__Data supplied__
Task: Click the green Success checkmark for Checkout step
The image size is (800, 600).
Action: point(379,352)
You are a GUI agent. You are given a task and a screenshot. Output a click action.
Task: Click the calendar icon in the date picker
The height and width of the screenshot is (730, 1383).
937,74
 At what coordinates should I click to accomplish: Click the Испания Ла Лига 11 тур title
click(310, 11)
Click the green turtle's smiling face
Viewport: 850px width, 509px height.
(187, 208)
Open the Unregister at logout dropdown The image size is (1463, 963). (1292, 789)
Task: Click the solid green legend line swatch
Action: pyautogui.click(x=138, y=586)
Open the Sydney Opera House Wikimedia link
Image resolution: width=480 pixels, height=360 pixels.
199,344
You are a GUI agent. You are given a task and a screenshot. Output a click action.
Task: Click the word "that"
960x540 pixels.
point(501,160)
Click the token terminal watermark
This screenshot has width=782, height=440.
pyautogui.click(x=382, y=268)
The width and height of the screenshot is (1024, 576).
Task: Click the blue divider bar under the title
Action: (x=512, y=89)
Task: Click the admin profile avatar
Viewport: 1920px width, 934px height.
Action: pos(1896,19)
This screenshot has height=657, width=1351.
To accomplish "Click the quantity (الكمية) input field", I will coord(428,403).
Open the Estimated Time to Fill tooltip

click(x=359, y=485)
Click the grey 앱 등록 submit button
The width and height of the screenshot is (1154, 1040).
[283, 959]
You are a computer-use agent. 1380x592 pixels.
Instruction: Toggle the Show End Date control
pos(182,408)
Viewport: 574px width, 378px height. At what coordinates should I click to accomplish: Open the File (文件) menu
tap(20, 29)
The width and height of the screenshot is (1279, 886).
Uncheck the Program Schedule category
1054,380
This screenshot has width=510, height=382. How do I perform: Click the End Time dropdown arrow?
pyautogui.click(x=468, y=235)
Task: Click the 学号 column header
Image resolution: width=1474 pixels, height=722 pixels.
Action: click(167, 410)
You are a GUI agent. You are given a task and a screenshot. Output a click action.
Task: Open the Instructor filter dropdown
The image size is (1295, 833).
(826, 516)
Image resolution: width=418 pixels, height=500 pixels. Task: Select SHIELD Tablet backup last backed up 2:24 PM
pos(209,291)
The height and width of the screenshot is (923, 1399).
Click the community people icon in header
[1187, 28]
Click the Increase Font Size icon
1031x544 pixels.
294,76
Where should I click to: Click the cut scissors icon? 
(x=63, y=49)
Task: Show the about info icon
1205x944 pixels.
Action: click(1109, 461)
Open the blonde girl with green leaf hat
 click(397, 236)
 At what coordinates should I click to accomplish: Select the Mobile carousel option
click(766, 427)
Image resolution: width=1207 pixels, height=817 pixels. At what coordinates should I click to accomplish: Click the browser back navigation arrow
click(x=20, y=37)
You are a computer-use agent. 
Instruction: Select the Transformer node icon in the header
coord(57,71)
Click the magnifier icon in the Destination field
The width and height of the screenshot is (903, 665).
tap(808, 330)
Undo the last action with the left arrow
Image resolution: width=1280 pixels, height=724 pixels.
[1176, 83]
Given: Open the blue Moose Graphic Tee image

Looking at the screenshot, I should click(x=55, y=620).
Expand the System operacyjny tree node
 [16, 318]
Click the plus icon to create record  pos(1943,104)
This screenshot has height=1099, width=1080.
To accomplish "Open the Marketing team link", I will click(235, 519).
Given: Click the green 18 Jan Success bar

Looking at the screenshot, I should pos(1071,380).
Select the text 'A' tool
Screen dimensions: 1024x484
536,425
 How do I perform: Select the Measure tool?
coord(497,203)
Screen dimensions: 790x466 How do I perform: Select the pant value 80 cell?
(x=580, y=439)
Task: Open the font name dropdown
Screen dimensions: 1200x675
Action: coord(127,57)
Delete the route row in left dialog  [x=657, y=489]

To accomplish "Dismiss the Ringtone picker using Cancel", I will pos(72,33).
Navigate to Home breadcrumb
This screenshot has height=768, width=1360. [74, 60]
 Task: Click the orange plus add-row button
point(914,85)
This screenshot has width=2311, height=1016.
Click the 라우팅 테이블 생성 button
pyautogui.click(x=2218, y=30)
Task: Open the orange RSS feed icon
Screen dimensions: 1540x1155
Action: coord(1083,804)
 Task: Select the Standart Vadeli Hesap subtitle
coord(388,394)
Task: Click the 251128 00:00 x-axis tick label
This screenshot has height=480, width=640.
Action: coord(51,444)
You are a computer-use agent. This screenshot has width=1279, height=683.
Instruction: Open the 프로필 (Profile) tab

__Work required__
Down to the last line, restate the records exactly.

__Result of the exercise__
Task: Click the green Success checkmark for Checkout step
The image size is (800, 600).
Action: point(379,352)
You are a GUI agent. You are given a task and a screenshot. Output a click action.
Task: Click the calendar icon in the date picker
The height and width of the screenshot is (730, 1383).
937,74
 At what coordinates should I click to accomplish: Click the Испания Ла Лига 11 тур title
click(310, 11)
Click the green turtle's smiling face
Viewport: 850px width, 509px height.
(187, 208)
Open the Unregister at logout dropdown The image size is (1463, 963). (1292, 789)
Task: Click the solid green legend line swatch
Action: pyautogui.click(x=138, y=586)
Open the Sydney Opera House Wikimedia link
Image resolution: width=480 pixels, height=360 pixels.
199,344
You are a GUI agent. You are given a task and a screenshot. Output a click action.
Task: Click the word "that"
960x540 pixels.
point(501,160)
Click the token terminal watermark
This screenshot has width=782, height=440.
pyautogui.click(x=382, y=268)
The width and height of the screenshot is (1024, 576).
Task: Click the blue divider bar under the title
Action: (x=512, y=89)
Task: Click the admin profile avatar
Viewport: 1920px width, 934px height.
Action: pos(1896,19)
This screenshot has height=657, width=1351.
To accomplish "Click the quantity (الكمية) input field", I will coord(428,403).
Open the Estimated Time to Fill tooltip

click(x=359, y=485)
Click the grey 앱 등록 submit button
The width and height of the screenshot is (1154, 1040).
[283, 959]
You are a computer-use agent. 1380x592 pixels.
Instruction: Toggle the Show End Date control
pos(182,408)
Viewport: 574px width, 378px height. At what coordinates should I click to accomplish: Open the File (文件) menu
tap(20, 29)
The width and height of the screenshot is (1279, 886).
Uncheck the Program Schedule category
1054,380
This screenshot has width=510, height=382. How do I perform: Click the End Time dropdown arrow?
pyautogui.click(x=468, y=235)
Task: Click the 学号 column header
Image resolution: width=1474 pixels, height=722 pixels.
Action: click(167, 410)
You are a GUI agent. You are given a task and a screenshot. Output a click action.
Task: Open the Instructor filter dropdown
The image size is (1295, 833).
(826, 516)
Image resolution: width=418 pixels, height=500 pixels. Task: Select SHIELD Tablet backup last backed up 2:24 PM
pos(209,291)
The height and width of the screenshot is (923, 1399).
Click the community people icon in header
[1187, 28]
Click the Increase Font Size icon
1031x544 pixels.
294,76
Where should I click to: Click the cut scissors icon? 
(x=63, y=49)
Task: Show the about info icon
1205x944 pixels.
Action: click(1109, 461)
Open the blonde girl with green leaf hat
 click(397, 236)
 At what coordinates should I click to accomplish: Select the Mobile carousel option
click(766, 427)
Image resolution: width=1207 pixels, height=817 pixels. At what coordinates should I click to accomplish: Click the browser back navigation arrow
click(x=20, y=37)
You are a computer-use agent. 
Instruction: Select the Transformer node icon in the header
coord(57,71)
Click the magnifier icon in the Destination field
The width and height of the screenshot is (903, 665).
tap(808, 330)
Undo the last action with the left arrow
Image resolution: width=1280 pixels, height=724 pixels.
[1176, 83]
Given: Open the blue Moose Graphic Tee image

Looking at the screenshot, I should click(x=55, y=620).
Expand the System operacyjny tree node
 [16, 318]
Click the plus icon to create record  pos(1943,104)
This screenshot has height=1099, width=1080.
To accomplish "Open the Marketing team link", I will click(235, 519).
Given: Click the green 18 Jan Success bar

Looking at the screenshot, I should pos(1071,380).
Select the text 'A' tool
Screen dimensions: 1024x484
536,425
 How do I perform: Select the Measure tool?
coord(497,203)
Screen dimensions: 790x466 How do I perform: Select the pant value 80 cell?
(x=580, y=439)
Task: Open the font name dropdown
Screen dimensions: 1200x675
Action: coord(127,57)
Delete the route row in left dialog  [x=657, y=489]

To accomplish "Dismiss the Ringtone picker using Cancel", I will pos(72,33).
Navigate to Home breadcrumb
This screenshot has height=768, width=1360. [74, 60]
 Task: Click the orange plus add-row button
point(914,85)
This screenshot has width=2311, height=1016.
Click the 라우팅 테이블 생성 button
pyautogui.click(x=2218, y=30)
Task: Open the orange RSS feed icon
Screen dimensions: 1540x1155
Action: coord(1083,804)
 Task: Select the Standart Vadeli Hesap subtitle
coord(388,394)
Task: Click the 251128 00:00 x-axis tick label
This screenshot has height=480, width=640.
Action: coord(51,444)
You are a computer-use agent. This screenshot has width=1279, height=683.
Instruction: Open the 프로필 (Profile) tab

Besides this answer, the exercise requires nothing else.